## EXERCISE DESCRIPTION
Write out exactly the lines below starting at the one containing "The image size is (1289, 897)." and ending at the one containing "This screenshot has width=683, height=435.". Omit every picture.
------ AVAILABLE DATA
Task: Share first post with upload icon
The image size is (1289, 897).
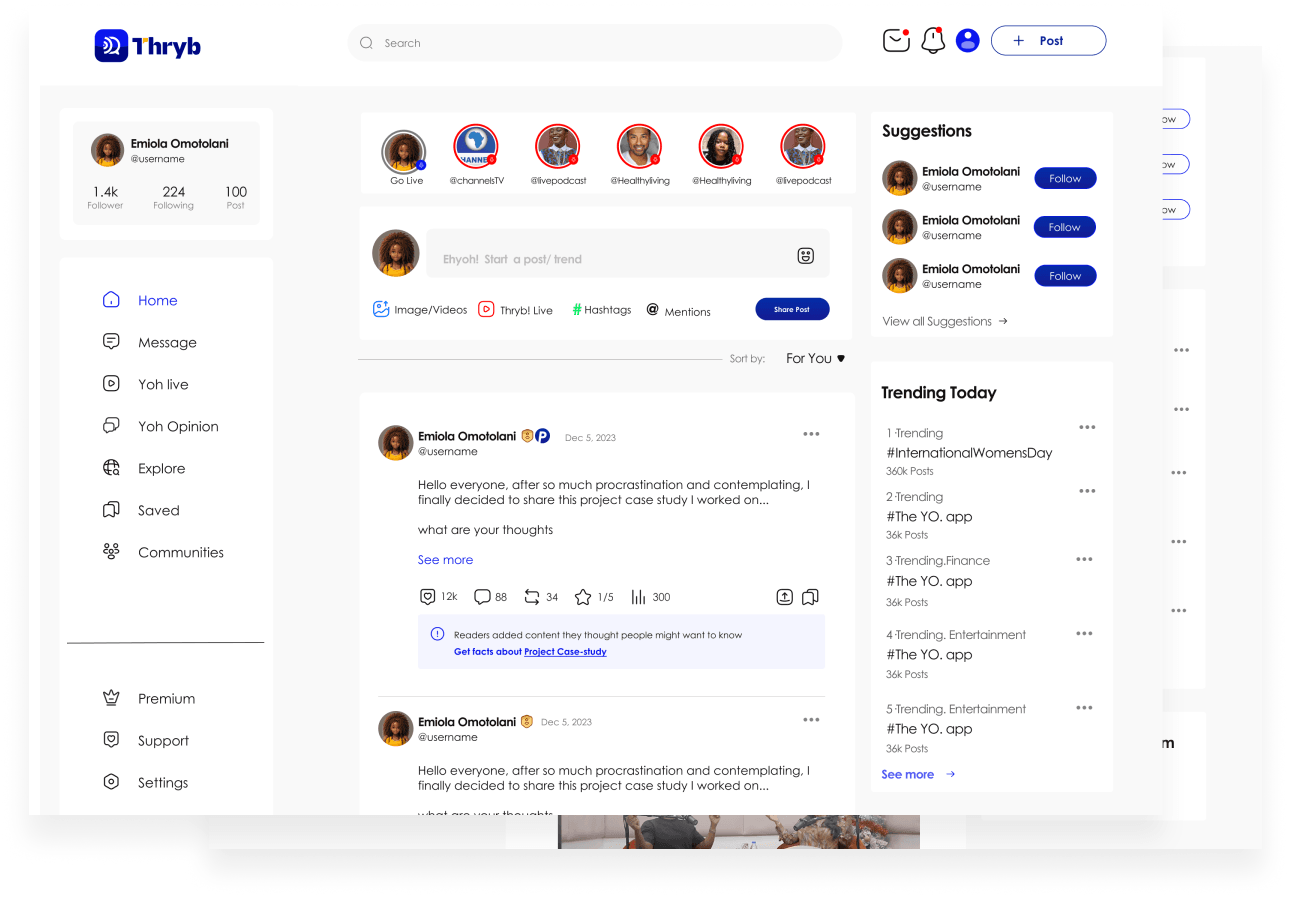Action: (785, 597)
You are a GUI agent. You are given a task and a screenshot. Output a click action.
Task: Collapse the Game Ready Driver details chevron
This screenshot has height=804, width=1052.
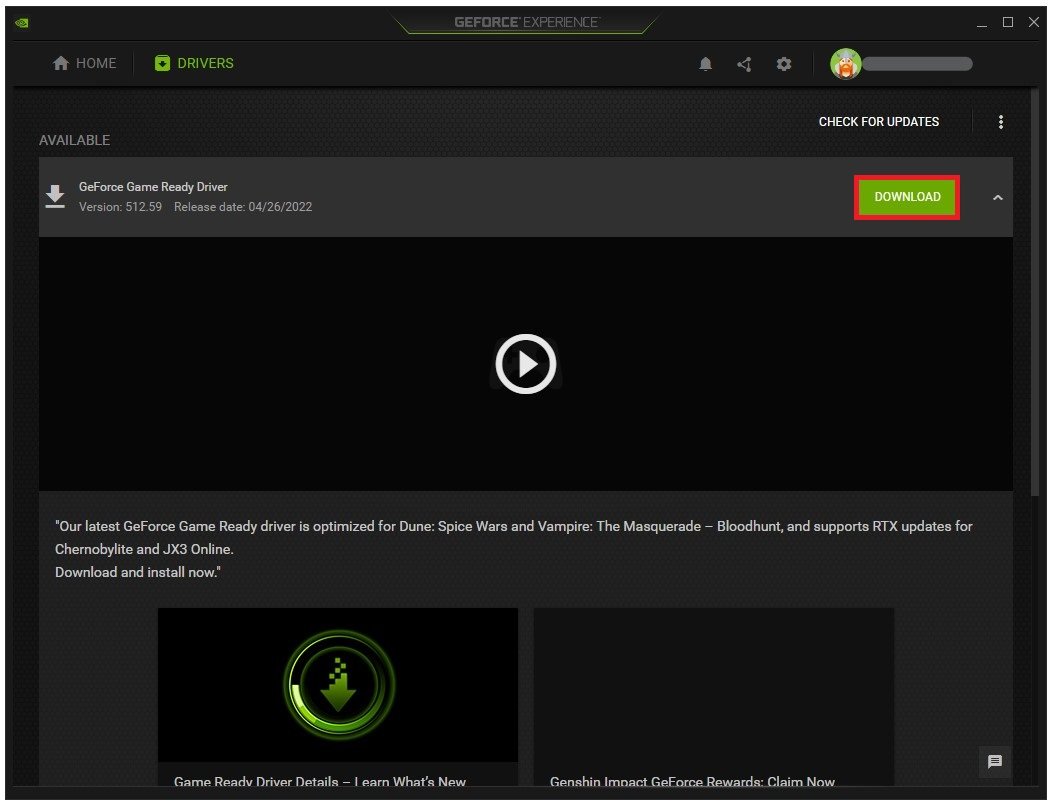coord(997,198)
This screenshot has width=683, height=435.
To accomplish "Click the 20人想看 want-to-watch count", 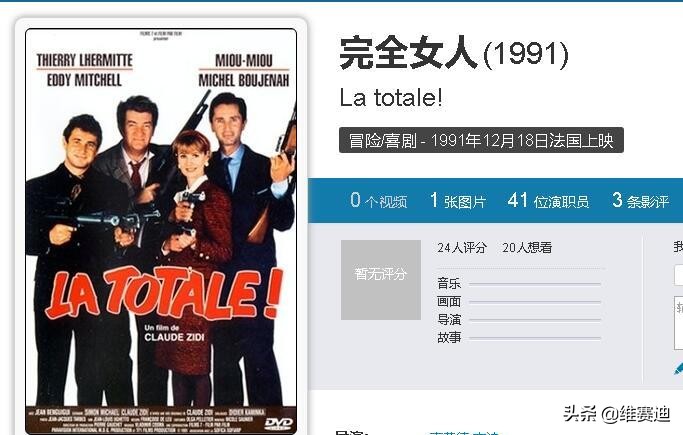I will click(527, 248).
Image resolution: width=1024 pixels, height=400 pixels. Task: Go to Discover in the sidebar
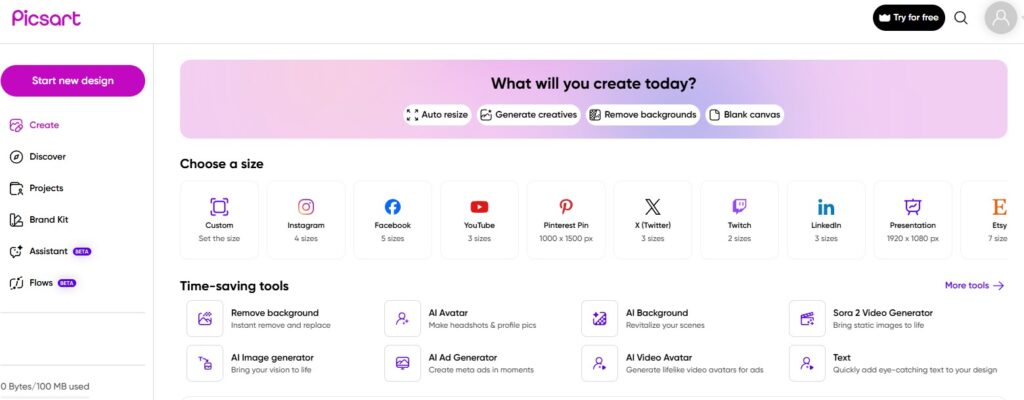pos(47,157)
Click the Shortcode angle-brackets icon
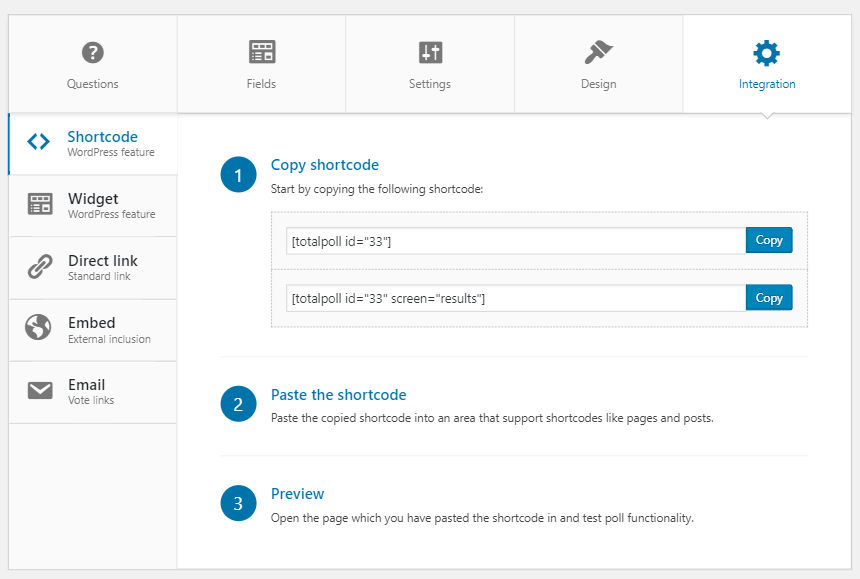This screenshot has height=579, width=860. pos(39,142)
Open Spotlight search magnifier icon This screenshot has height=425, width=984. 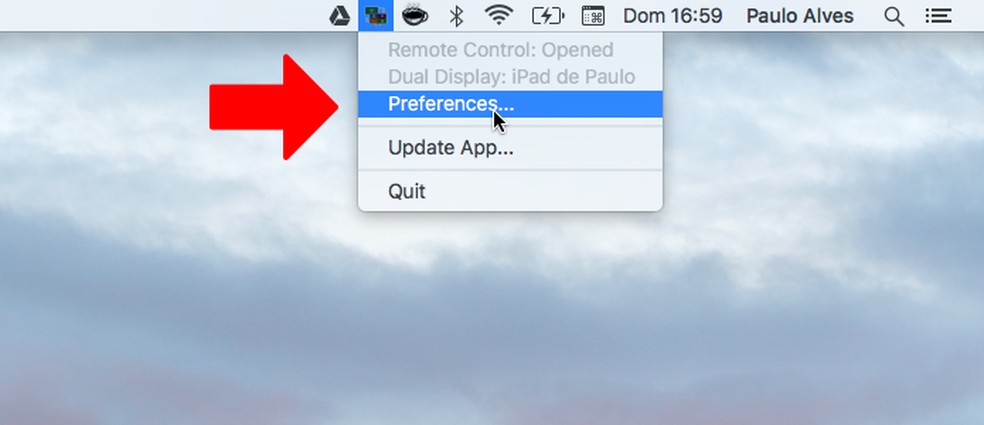coord(894,16)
------------
## OUTPUT OF THE EXERCISE
The image size is (1289, 897).
Action: (785, 597)
You are a GUI agent. You are given a task and a screenshot. Output a click action.
Task: Collapse the Game Ready Driver details chevron
This screenshot has height=804, width=1052.
coord(997,198)
This screenshot has width=683, height=435.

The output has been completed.